___ Information shown

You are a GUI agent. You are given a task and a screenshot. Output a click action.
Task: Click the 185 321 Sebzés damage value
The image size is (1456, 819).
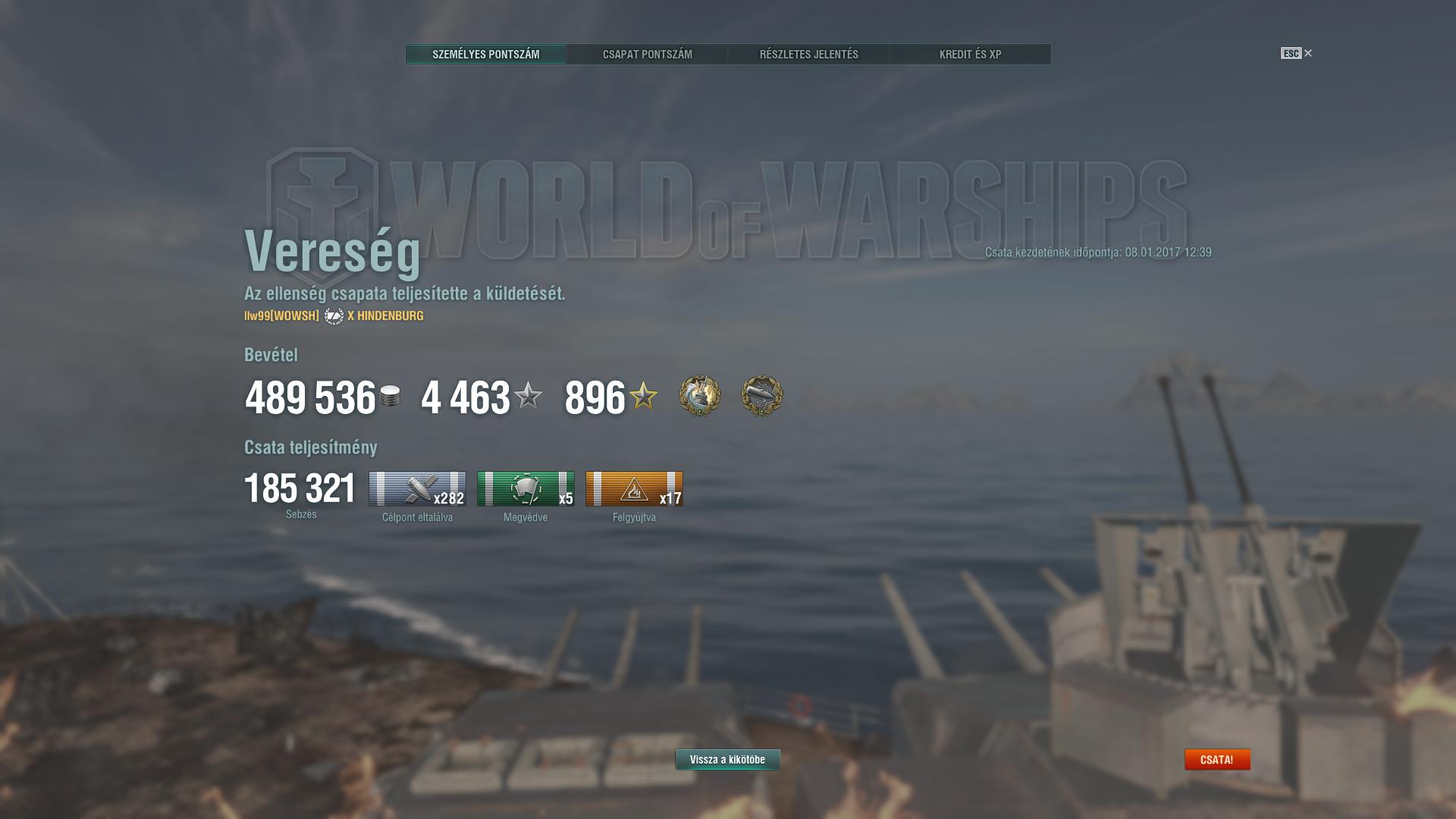(300, 488)
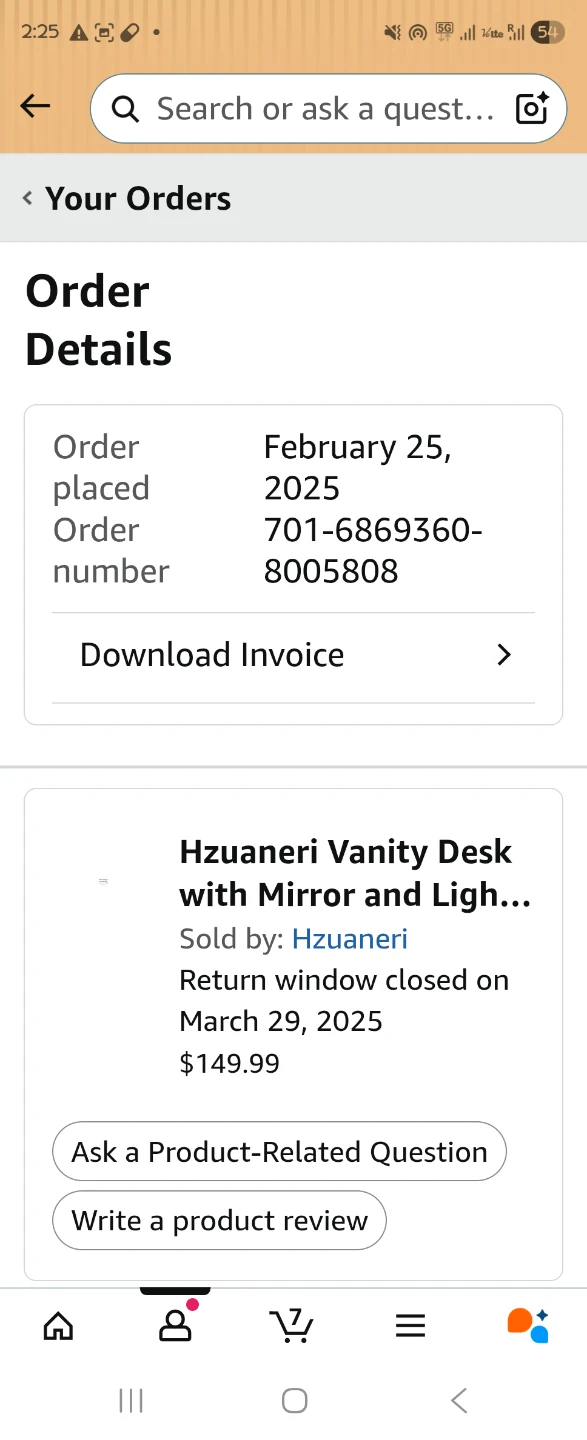
Task: Open the camera lens search icon
Action: pos(532,108)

______

What the task asks:
Quote the listing above in full, except for the pictures.

Task answer:
You are a GUI agent. You are given a task and a screenshot. Output a click action.
Task: Click the 185 321 Sebzés damage value
The image size is (1456, 819).
(300, 488)
Task: Open the camera lens search icon
Action: pos(532,108)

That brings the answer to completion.